Toon Moene wrote:
Jim Lux wrote:

Yep. And for good reason. Even a big DoD job is still tiny in Nvidia's scale of operations. We face this all the time with NASA work. Semiconductor manufacturers have no real reason to produce special purpose or customized versions of their products for space use, because they can sell all they can make to the consumer market. More than once, I've had a phone call along the lines of this:

"Jim: I'm interested in your new ABC321 part."
"Rep: Great. I'll just send the NDA over and we can talk about it."
"Jim: Great, you have my email and my fax # is..."
"Rep: By the way, what sort of volume are you going to be using?"
"Jim: Oh, 10-12.."
"Rep: thousand per week, excellent..."
"Jim: No, a dozen pieces, total, lifetime buy, or at best maybe every year."
"Rep: Oh...<dial tone>"

{Well, to be fair, it's not that bad, they don't hang up on you..

Since about a year, it's been clear to me that weather forecasting (i.e., running a more or less sophisticated atmospheric model to provide weather predictions) is going to be "mainstream" in the sense that every business that needs such forecasts for its operations can simply run them in-house.

◆ **Records**:
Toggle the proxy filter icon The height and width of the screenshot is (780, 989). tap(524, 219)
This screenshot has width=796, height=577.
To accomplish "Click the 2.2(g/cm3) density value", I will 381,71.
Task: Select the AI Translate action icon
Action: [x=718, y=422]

◆ **To do**:
Continue the email exchange about chip makers and in-house weather forecasting, starting right after its last sentence.

◆ **Task output**:
Case in point: I bought a $1100 HP box (the obvious target group being teenage downloaders) which performs the HIRLAM limited area model *on the grid that we used until October 2006* in December last year.

It's about twice as slow as our then-operational 50-CPU Sun Fire 15K.

I wonder what effect this will have on CPU developments ...

I'm running WRF on ranger, the 580 TF Sun cluster at utexas.edu. I can complete the WRF single domain run, using 384 cores in ~30 min wall clock time. At the WRF Users Conference last week, the number of folks I talked to running WRF on workstations or "operationally" on 16-64 core clusters was impressive. I suspect a lot of desktop weather forecasting will, as you suggest, become the norm. The question, then, is: Are we looking at an enterprise where everyone with a gaming machine thinks they understand the model well enough to try predicting the weather, or are some still in awe of Lorenz' hypothesis about its complexity?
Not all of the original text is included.